=== DATA RECORDS ===

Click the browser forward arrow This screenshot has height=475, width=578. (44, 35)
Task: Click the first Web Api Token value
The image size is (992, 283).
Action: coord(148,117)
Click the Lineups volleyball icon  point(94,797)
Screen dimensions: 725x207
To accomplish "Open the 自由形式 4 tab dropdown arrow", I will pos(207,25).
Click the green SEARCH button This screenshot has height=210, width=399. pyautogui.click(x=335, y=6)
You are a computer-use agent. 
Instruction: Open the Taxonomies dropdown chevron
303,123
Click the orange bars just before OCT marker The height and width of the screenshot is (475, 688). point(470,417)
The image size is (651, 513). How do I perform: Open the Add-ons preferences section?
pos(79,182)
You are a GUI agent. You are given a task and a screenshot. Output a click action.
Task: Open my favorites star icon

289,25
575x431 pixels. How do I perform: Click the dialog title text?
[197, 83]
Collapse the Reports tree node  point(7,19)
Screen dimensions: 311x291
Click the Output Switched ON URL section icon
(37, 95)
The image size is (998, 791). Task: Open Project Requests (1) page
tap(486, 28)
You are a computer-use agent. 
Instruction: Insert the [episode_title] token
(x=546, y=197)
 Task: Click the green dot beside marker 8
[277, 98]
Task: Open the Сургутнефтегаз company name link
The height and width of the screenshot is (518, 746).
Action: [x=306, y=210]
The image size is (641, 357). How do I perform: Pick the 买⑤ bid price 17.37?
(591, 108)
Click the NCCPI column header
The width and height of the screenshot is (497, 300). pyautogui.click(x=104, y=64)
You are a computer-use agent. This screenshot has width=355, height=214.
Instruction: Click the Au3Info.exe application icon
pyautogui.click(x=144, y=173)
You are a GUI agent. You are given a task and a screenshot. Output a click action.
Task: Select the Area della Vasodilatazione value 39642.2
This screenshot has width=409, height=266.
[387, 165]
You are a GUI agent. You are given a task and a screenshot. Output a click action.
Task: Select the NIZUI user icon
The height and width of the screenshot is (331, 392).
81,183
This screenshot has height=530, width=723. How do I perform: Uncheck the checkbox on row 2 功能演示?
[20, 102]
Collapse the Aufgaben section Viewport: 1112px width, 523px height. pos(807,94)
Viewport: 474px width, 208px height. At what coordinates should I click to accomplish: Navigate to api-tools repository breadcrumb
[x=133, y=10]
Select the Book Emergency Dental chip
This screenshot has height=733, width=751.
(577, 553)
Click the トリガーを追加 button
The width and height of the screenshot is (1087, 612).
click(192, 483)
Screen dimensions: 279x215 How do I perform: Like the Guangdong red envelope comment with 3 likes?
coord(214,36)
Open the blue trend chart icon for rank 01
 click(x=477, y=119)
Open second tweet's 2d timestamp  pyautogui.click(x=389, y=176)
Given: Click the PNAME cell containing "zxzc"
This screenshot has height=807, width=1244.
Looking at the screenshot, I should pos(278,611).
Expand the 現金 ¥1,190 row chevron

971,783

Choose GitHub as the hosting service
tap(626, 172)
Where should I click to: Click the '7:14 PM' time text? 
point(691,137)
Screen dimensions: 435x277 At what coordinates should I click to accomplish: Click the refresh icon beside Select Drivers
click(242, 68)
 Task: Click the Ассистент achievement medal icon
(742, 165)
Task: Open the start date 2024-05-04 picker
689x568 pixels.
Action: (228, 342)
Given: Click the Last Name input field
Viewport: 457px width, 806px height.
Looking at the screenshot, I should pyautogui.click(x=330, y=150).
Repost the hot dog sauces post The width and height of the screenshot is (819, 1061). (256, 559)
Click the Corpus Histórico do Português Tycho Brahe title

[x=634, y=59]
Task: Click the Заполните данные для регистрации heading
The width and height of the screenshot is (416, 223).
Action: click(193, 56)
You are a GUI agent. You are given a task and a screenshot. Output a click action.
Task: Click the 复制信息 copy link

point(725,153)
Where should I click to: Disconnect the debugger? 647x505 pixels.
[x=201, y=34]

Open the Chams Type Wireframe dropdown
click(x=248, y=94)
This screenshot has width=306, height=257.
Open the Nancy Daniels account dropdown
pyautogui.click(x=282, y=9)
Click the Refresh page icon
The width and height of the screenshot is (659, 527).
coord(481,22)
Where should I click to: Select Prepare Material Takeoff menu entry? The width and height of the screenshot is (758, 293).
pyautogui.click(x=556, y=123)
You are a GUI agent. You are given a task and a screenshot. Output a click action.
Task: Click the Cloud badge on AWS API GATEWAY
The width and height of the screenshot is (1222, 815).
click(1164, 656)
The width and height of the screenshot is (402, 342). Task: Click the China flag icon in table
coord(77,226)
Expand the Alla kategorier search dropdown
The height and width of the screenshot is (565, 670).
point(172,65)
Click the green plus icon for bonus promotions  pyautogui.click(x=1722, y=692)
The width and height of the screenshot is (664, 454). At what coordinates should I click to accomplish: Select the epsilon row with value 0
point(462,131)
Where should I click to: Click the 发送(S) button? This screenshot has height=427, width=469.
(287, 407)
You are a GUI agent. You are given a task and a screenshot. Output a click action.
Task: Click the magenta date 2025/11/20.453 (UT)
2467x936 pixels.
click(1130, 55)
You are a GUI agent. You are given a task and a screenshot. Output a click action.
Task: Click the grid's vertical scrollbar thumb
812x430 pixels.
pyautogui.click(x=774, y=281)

===

EXERCISE BRIEF: All lines of the records above that carry the word "arrow" should be listed.

YOUR RESPONSE:
Click the browser forward arrow This screenshot has height=475, width=578. (44, 35)
To accomplish "Open the 自由形式 4 tab dropdown arrow", I will pos(207,25).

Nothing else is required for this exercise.